Don't use 'pepper gas' on protesters, Amnesty warns

Calls for probe into three J&K deaths, allegedly due to this gas

Amnesty International on Thursday called to halt the use of “pepper gas” to tackle street protests in Jammu and Kashmir.

“In view of the recent deaths and harmful effects on bystanders, Amnesty calls for security forces to revert to previously tested and less potentially harmful methods of crowd dispersal,” it said.

Amnesty also urged the J&K government to conduct “a prompt, thorough, independent and impartial investigation” into the three deaths that were allegedly caused by the use of pepper gas.

On March 8, a 60-year-old woman of Srinagar died after a stray pepper spray grenade landed in her house from outside and detonated, engulfing her home in fumes, it said in a statement.
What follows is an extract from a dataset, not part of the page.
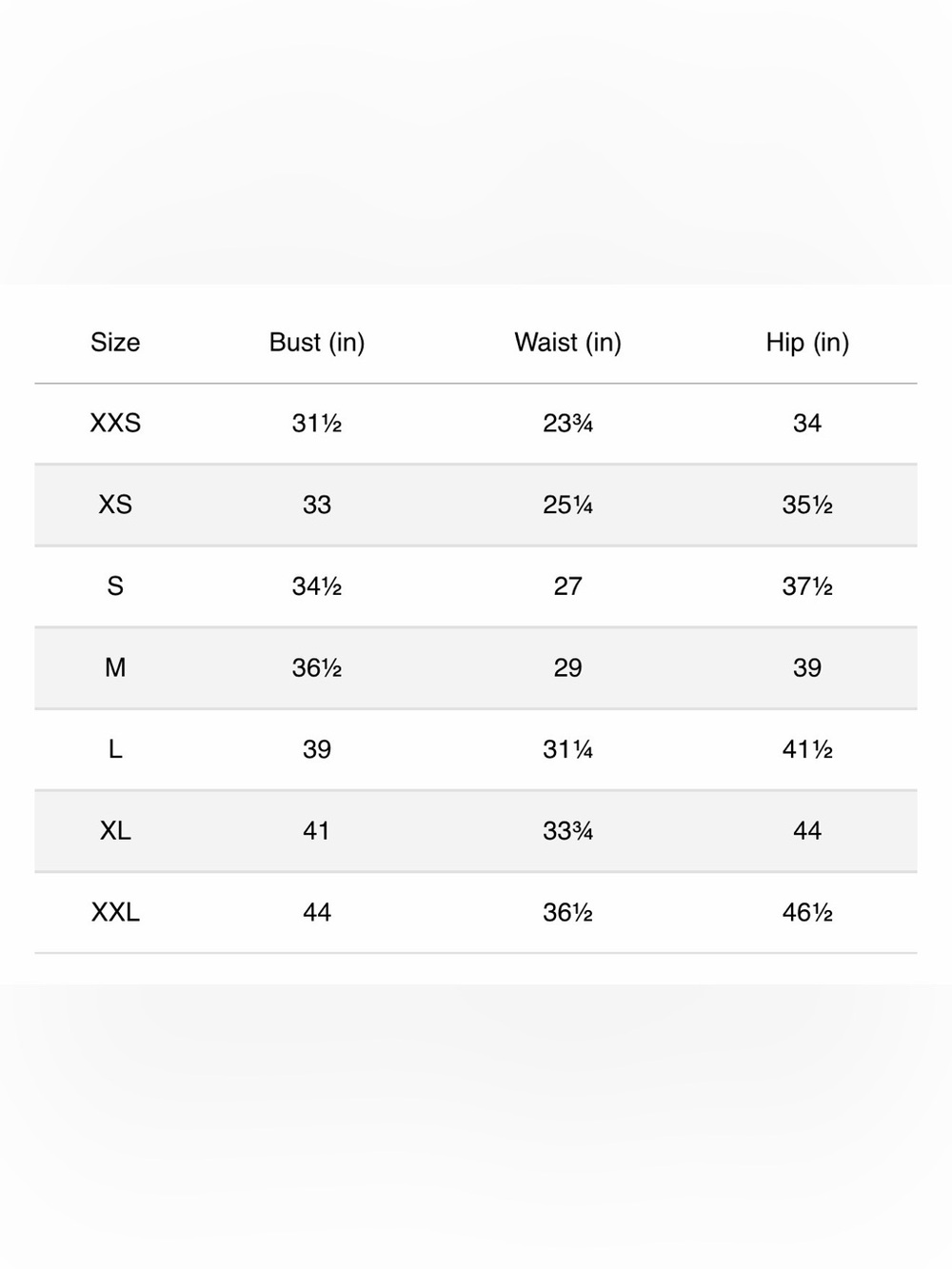Click the 33¾ waist value for XL
Image resolution: width=952 pixels, height=1269 pixels.
[567, 831]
Two others, Muhammad Yusuf Sofi, 40, Abdul Rashid Sheikh, 60, also died allegedly from exposure to the pepper gas, it said.

All three were residents of Srinagar, and died in separate incidents where pepper spray grenades were used by law enforcement.

All three individuals suffered from pulmonary diseases such as chronic asthma, which were exacerbated by prolonged exposure to the pepper spray, doctors have been quoted as saying in local media reports, Amnesty said.

‘Exercise restraint’

Amnesty stressed that these deaths underscored that police must exercise restraint at all times in the use of “non-lethal” weapons, and minimise damage and injury.

Pepper spray grenades were incorporated into the arsenal of “non-lethal” weaponry used to maintain law and order and disperse large crowds in the state after a five-month street protest in 2010.